Veja. Quem conhece minimamente os 12 Passos dos AA sabe que o programa
não oferece garantias. Mas, a dada altura, por negligência ou mero
infortúnio, Contardo diz o seguinte: "O homem frequentou os AA e deu
certo". Ora, para nós, membros dos AA, ao contrário, o programa
funciona, se muito, "só por hoje", nunca "dá certo", inexiste esse
conceito. Eu posso voltar à ativa daqui a 20 minutos, corro esse risco, é
da natureza da doença.
Um dos maiores predicados dos AA, inclusive, é esse. O de me colocar o
tempo todo no presente para que eu consiga reduzir a angústia que a
lembrança do passado me traz e diminuir a ansiedade que o peso do futuro
pode vir a me causar.
Mas de que importa a filosofia dos AA? Bom mesmo é teorizar, não é para
isso que serve psiquiatra? Calligaris menciona ainda que, aconselhado
pelo seu grupo, o sujeito passou por uma "internação de um ano". De
onde tirou um absurdo desses, só Deus sabe. Internação longa nos AA?

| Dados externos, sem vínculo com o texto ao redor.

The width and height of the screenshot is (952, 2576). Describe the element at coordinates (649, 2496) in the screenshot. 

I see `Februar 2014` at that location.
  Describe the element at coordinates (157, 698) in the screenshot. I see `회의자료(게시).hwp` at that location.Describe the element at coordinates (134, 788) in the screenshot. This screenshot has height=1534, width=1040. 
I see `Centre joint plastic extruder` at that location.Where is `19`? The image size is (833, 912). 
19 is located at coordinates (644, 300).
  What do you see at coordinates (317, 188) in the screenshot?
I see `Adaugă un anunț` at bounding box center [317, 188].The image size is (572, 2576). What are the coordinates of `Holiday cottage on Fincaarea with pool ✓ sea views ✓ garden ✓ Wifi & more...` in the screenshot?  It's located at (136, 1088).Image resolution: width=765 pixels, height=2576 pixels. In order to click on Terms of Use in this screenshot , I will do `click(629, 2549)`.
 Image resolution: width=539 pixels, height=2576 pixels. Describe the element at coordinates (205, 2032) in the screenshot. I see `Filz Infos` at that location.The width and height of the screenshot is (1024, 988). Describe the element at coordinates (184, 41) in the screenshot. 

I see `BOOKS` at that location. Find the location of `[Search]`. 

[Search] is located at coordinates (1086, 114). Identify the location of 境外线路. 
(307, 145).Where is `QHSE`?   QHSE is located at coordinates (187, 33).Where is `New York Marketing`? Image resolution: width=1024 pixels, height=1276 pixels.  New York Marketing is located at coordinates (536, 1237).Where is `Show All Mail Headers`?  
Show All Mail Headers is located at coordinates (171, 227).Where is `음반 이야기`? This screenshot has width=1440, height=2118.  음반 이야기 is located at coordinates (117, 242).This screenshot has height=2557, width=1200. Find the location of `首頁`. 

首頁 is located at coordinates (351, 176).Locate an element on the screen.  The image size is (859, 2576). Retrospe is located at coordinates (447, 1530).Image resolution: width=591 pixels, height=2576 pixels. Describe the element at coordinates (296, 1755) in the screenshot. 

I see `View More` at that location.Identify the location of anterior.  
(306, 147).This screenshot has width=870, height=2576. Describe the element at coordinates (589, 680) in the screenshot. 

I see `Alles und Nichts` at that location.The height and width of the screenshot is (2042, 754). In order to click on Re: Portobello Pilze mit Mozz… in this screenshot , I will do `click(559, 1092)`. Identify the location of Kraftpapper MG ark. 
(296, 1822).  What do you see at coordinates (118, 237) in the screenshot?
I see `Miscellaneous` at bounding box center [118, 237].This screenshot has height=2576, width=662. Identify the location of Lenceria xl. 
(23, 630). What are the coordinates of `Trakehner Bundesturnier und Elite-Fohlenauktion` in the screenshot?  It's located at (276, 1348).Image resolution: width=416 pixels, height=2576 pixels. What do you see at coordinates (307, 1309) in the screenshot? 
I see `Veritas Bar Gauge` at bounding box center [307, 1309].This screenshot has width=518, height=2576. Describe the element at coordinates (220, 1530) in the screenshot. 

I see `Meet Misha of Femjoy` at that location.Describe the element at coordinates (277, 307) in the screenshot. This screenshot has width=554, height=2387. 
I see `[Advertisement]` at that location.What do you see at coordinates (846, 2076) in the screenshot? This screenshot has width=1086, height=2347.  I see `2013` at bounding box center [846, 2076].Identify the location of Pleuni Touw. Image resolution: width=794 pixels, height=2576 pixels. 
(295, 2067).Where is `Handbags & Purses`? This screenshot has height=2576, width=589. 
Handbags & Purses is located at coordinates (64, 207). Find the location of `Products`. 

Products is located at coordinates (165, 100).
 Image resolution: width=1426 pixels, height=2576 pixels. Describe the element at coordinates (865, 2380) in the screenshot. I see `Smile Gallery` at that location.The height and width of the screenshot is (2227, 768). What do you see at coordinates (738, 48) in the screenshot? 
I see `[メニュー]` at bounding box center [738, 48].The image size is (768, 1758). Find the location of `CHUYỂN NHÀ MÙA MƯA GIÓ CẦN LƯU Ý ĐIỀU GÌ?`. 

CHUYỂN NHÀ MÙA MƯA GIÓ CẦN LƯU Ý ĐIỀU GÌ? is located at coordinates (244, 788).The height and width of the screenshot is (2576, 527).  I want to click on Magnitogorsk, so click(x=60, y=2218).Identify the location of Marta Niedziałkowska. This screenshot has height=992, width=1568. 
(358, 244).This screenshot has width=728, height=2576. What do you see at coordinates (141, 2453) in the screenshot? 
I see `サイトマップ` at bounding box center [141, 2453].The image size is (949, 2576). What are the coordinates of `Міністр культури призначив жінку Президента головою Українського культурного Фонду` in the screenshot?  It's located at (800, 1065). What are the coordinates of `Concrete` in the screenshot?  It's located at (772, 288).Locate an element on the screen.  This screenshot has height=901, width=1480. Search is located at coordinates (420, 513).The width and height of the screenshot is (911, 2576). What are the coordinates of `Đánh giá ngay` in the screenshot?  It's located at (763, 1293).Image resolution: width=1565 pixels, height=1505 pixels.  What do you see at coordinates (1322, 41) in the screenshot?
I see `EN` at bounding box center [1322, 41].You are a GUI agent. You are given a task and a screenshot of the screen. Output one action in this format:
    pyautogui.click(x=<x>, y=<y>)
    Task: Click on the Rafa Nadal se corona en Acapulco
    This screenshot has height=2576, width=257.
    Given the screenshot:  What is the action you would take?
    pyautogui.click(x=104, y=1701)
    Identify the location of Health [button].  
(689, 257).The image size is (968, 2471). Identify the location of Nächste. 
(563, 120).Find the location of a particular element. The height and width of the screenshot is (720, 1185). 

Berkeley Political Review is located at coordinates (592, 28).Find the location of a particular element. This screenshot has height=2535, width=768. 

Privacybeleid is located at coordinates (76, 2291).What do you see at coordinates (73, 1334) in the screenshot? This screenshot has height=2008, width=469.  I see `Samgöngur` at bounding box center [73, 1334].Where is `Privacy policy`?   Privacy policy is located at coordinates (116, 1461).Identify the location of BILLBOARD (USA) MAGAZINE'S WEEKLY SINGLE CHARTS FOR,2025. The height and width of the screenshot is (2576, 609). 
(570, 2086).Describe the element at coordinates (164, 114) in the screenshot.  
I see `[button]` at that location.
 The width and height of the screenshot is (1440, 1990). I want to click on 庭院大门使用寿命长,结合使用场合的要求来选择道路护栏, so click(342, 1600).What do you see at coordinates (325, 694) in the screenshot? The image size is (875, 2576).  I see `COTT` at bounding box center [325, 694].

Em 20 anos de Alcoólicos Anônimos nunca vi essa picaretagem. Aliás, é
cada vez mais comum no país a prática criminosa da internação longa que
isola o dependente da família e coloca o médico como intermediário
todo-poderoso, sem que ninguém fiscalize.
Adoro ler o Contardo, ele me explica muitas coisas. Mas não me explica
tudo. A psicanálise é aleijada da dimensão espiritual, um caminho
muito indicado, senão imprescindível, para alguém como eu, que produz
pouca endorfina, dopamina e outros opiatos naturais por conta dos anos
que passei mamando destilados. Jung já advertia sobre isso a Bill e
Bob, os dois sujeitos que fundaram os Alcoólicos Anônimos. Está
documentado.
Fico me perguntando a quem Calligaris refere os casos mais graves de
dependência. Não gosto nem de pensar na resposta. Em todo caso, uma
atividade não interfere na outra, não é mesmo? O colunista é um, o
médico é outro. Vamos deixar assim.
E deixar também um convite para que o amigo Contardo venha assistir a
qualquer próxima edição que eu for dar da palestra "Do Fundo da Garrafa
ao Domínio da Minha Vida", em que conto um pouco sobre meu trágico
envolvimento com o álcool e como consegui sair desse inferno. Quem sabe
ele não se anima a vir conhecer uma sala dos AA por dentro? Só por
hoje. Funciona.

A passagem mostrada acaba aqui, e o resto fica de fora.